Action item: Since only the total matters, count the lines of these entries containing the word "right" and write that total alone.

Collected data entries:
*** Begin section ***

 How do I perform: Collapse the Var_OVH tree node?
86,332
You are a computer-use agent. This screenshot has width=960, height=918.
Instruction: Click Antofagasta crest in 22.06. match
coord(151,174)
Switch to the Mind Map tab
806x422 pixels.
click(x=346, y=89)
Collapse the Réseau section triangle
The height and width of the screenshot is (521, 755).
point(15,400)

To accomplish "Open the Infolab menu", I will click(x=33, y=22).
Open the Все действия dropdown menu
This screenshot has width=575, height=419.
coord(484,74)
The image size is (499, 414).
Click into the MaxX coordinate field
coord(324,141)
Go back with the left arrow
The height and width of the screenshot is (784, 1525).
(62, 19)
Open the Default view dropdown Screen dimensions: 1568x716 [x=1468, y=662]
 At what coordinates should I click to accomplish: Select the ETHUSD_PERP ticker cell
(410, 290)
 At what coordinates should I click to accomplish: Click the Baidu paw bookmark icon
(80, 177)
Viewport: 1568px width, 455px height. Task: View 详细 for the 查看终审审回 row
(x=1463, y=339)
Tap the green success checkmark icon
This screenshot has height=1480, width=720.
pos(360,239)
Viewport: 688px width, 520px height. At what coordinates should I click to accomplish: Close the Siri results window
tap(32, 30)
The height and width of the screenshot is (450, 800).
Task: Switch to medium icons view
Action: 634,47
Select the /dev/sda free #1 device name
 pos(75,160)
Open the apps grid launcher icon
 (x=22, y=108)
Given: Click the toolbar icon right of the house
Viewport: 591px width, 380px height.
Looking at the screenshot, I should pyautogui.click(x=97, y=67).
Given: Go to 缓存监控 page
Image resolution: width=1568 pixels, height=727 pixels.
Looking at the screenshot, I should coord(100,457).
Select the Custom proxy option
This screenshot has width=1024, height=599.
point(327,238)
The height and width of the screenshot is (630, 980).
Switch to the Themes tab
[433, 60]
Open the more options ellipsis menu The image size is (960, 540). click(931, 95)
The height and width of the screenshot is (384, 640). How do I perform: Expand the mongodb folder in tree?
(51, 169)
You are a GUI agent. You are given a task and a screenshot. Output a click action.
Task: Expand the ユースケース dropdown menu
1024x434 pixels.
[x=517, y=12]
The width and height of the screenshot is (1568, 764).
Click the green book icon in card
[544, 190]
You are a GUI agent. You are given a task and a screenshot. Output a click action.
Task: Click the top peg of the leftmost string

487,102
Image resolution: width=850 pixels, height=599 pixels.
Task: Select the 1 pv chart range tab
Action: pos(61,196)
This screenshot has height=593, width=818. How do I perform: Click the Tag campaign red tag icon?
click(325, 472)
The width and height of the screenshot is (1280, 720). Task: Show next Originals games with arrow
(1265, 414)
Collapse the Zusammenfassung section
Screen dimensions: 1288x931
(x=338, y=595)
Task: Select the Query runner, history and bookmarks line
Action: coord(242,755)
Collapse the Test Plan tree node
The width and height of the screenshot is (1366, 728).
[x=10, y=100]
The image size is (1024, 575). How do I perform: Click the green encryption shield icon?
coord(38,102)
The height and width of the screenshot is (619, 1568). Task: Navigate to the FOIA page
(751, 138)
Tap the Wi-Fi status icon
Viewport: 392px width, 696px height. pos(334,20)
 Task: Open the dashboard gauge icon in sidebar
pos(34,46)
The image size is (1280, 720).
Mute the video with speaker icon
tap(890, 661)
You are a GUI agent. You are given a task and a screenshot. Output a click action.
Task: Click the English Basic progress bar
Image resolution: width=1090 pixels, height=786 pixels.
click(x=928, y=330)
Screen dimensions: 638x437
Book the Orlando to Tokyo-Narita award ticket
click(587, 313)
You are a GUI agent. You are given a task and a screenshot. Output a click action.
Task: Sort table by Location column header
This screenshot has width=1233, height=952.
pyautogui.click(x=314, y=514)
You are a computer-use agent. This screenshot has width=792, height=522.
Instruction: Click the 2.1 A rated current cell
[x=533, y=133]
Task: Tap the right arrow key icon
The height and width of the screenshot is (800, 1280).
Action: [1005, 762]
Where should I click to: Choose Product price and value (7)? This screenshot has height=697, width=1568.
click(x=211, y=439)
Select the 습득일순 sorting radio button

*** End section ***

Answer to the exercise: 2